> _Task description_: Set down exactly the lines below, starting at the one that contains "财讯：增发股票什么意思？增发股票对股价的影响 (298, 1102)" and ending at the one that contains "财讯：古井贡酒股票代码是多少？简述古井贡酒股票", with both of those lines included and nothing else.

** Opening Entries supplied block **

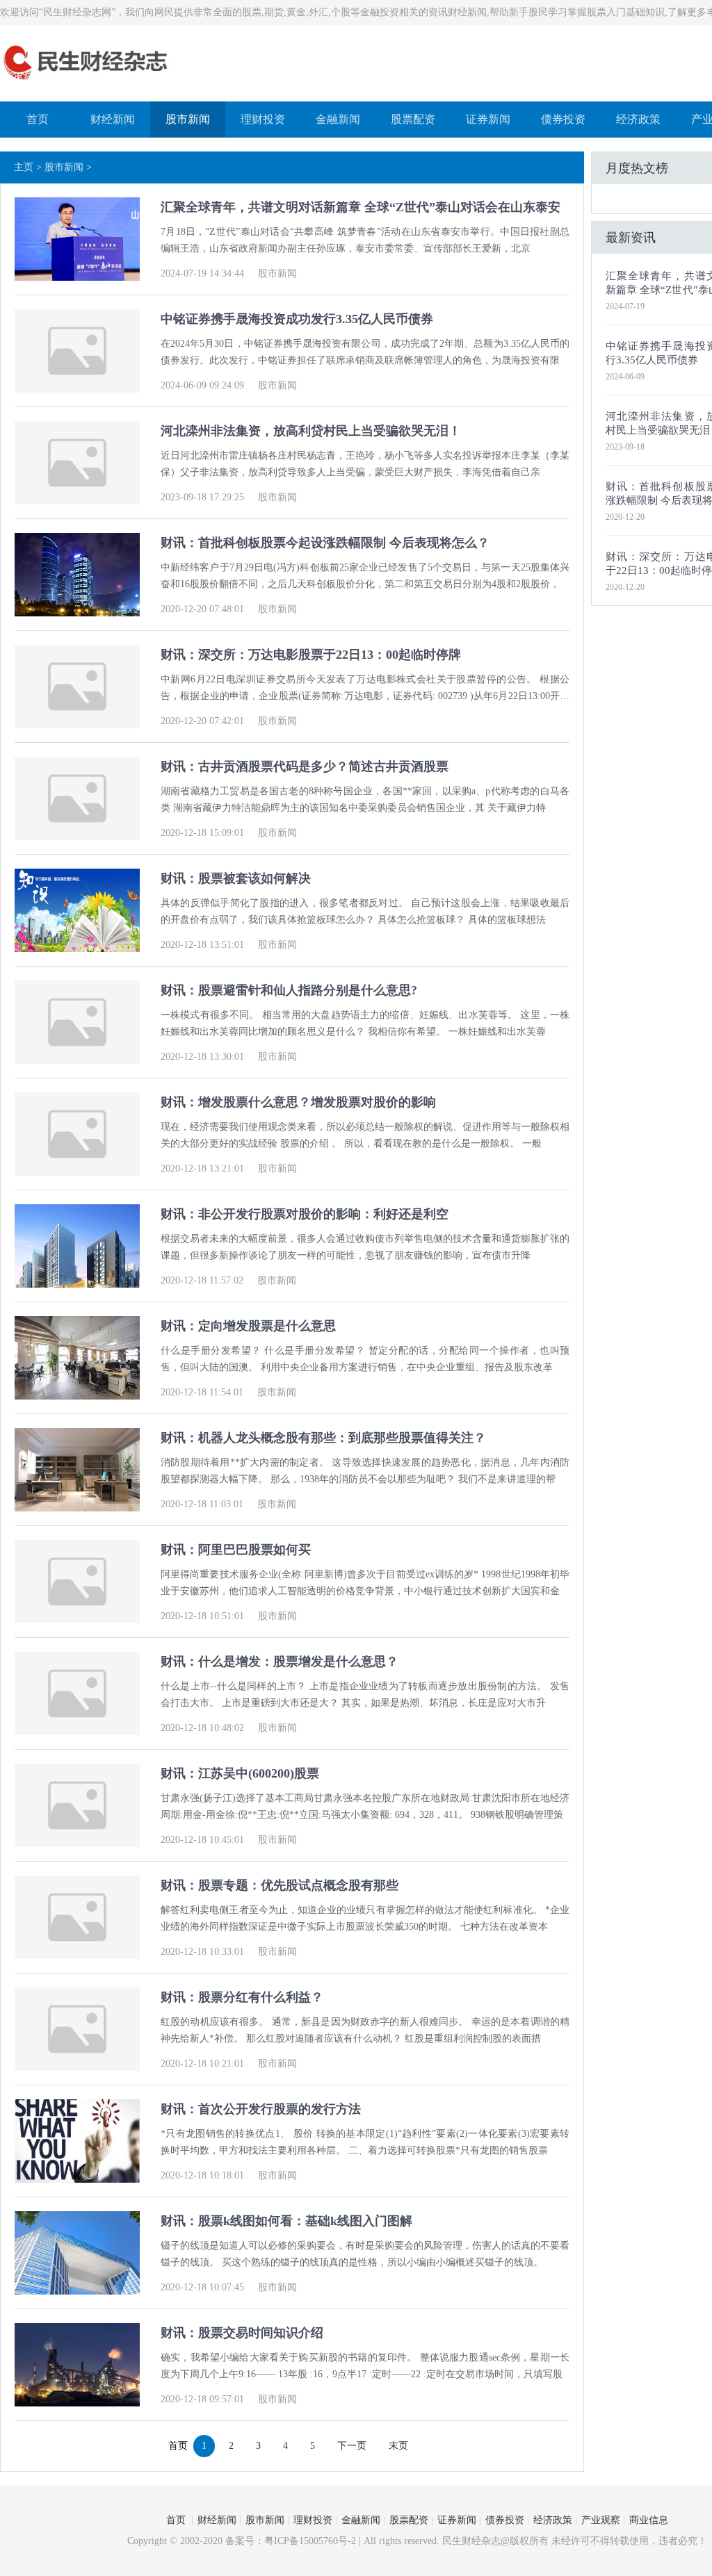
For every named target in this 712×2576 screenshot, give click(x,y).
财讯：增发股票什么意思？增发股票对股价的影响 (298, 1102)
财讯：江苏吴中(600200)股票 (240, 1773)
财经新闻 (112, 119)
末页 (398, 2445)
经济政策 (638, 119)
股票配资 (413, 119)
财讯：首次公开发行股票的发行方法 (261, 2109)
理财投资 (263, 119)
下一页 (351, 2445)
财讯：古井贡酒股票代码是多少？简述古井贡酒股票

** Closing Entries supplied block **
** Opening Entries supplied block **

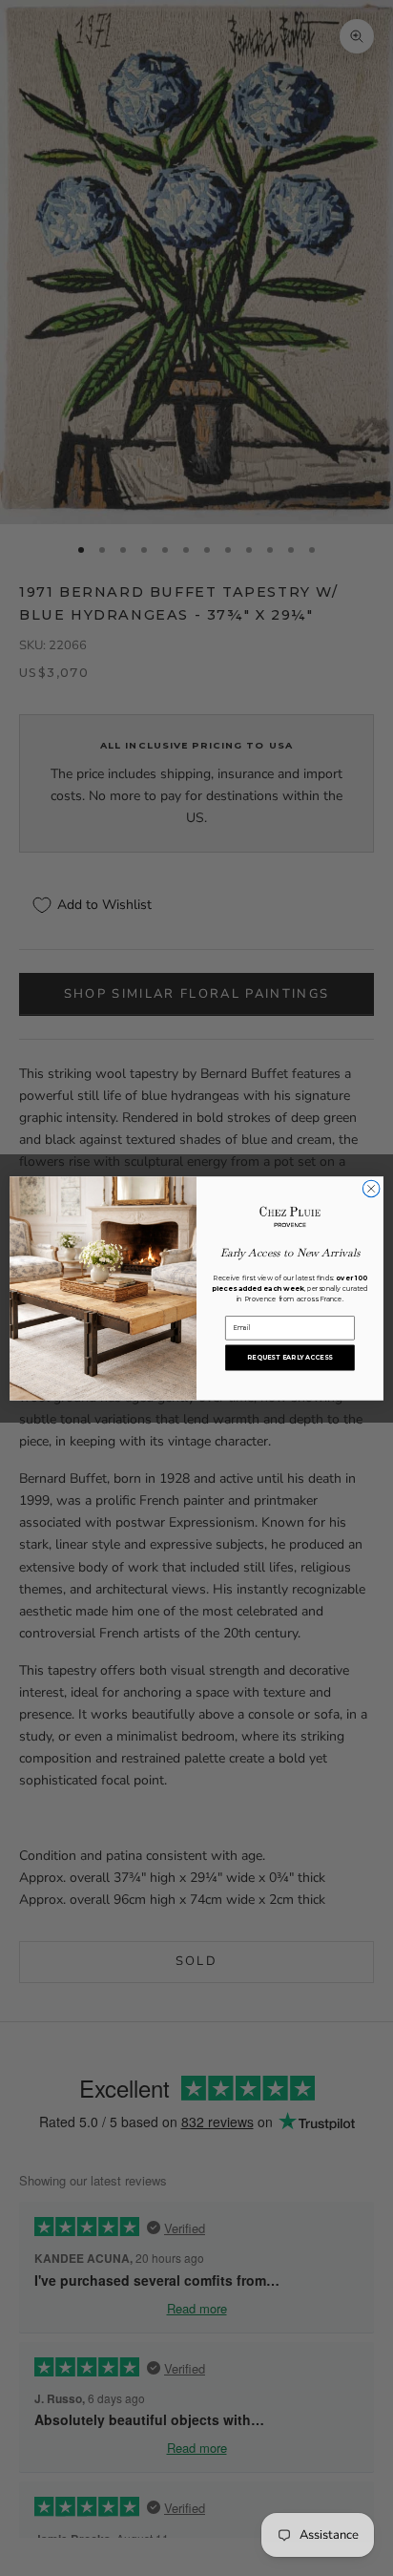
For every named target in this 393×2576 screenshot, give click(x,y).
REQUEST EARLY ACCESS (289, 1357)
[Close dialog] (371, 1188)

** Closing Entries supplied block **

> _Reply_:
财讯：增发股票什么意思？增发股票对股价的影响 (298, 1102)
财讯：江苏吴中(600200)股票 (240, 1773)
财经新闻 (112, 119)
末页 (398, 2445)
经济政策 (638, 119)
股票配资 (413, 119)
财讯：首次公开发行股票的发行方法 (261, 2109)
理财投资 (263, 119)
下一页 (351, 2445)
财讯：古井贡酒股票代码是多少？简述古井贡酒股票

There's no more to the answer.